Peter Calthorpe (born 1949) is a San Francisco–based architect, urban designer and urban planner. He is a founding member of the Congress for New Urbanism, a Chicago-based advocacy group formed in 1992 that promotes sustainable building practices. For his works on redefining the models of urban and suburban growth in America, Calthorpe has been named one of twenty-five ‘innovators on the cutting edge’ by Newsweek magazine.

==Career==
In 1986, he, along with Sim Van der Ryn, published Sustainable Communities. In the early 1990s, he developed the concept of Transit Oriented Development (TOD) highlighted in The Next American Metropolis: Ecology, Community, and the American Dream.

In 1989, he proposed the Pedestrian Pocket, an up to 110 acre pedestrian-friendly, transit-linked, mixed-use urban area with a park at its centre.
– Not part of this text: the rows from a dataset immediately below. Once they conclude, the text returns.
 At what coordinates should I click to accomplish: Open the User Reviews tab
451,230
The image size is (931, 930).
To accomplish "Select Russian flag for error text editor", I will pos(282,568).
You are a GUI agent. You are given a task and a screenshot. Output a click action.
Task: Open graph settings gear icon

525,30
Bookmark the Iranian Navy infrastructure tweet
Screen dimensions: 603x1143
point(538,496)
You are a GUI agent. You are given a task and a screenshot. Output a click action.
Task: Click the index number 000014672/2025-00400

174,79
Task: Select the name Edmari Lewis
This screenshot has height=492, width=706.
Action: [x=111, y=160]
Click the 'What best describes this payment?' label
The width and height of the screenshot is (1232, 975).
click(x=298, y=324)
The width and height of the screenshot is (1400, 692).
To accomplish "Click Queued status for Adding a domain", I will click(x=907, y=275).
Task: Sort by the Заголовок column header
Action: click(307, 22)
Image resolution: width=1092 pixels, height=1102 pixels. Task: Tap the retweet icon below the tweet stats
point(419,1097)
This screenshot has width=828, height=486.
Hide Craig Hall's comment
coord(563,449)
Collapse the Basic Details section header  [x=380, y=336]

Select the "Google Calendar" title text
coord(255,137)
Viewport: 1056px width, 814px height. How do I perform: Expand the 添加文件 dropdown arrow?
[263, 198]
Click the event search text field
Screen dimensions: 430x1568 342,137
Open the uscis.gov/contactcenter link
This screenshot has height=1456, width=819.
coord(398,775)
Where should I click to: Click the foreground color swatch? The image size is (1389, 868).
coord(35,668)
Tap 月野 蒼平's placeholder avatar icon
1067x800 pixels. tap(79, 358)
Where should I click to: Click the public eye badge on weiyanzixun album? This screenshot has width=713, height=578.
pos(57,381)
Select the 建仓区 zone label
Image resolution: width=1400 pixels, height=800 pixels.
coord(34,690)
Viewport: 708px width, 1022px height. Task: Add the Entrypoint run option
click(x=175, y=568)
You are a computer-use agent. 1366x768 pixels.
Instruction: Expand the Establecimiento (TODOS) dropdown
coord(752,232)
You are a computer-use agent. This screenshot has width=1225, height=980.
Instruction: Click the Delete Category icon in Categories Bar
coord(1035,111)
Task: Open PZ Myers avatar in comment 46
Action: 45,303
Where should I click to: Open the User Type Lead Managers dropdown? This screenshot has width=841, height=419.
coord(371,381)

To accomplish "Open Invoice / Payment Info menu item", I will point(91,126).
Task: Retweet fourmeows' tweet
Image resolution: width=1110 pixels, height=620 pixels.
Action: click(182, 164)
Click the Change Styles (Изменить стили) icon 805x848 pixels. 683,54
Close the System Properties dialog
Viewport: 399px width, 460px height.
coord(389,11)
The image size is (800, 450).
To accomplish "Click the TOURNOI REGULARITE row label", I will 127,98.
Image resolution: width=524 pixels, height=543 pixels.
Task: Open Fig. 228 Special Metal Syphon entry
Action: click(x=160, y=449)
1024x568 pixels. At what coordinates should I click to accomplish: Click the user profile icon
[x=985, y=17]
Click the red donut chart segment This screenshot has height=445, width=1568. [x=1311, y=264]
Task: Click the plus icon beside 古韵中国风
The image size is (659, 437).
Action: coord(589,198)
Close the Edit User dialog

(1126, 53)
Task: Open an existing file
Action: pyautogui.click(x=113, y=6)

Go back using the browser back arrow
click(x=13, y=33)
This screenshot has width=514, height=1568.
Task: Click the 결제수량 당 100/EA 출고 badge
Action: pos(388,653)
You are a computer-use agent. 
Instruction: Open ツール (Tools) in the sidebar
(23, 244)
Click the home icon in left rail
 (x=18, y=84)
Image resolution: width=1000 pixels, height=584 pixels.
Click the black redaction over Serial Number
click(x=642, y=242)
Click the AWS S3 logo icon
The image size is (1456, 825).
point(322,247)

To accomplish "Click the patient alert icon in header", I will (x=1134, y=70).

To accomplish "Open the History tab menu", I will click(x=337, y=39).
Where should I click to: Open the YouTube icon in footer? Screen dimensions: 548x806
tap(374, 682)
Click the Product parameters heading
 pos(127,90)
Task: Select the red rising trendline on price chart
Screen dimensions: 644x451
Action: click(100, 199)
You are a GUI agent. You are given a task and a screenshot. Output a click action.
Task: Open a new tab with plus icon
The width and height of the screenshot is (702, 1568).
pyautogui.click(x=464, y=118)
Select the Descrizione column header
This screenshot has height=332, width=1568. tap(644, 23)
The Pedestrian Pocket mixes low-rise, high-density housing, commercial and retail uses. The concept had several similarities with Ebenezer Howard's Garden City and aimed to be an alternative to low-density residential suburban developments.

As an expert on urban planning, Peter Calthorpe, is frequently cited in various reputable mass media including New York Times, The Guardian, National Geographic, Newsweek, Grist, Metropolismag, The Advocate and others.

In 2006, Calthorpe won the ULI J.C. Nichols Prize for Visionaries in Urban Development.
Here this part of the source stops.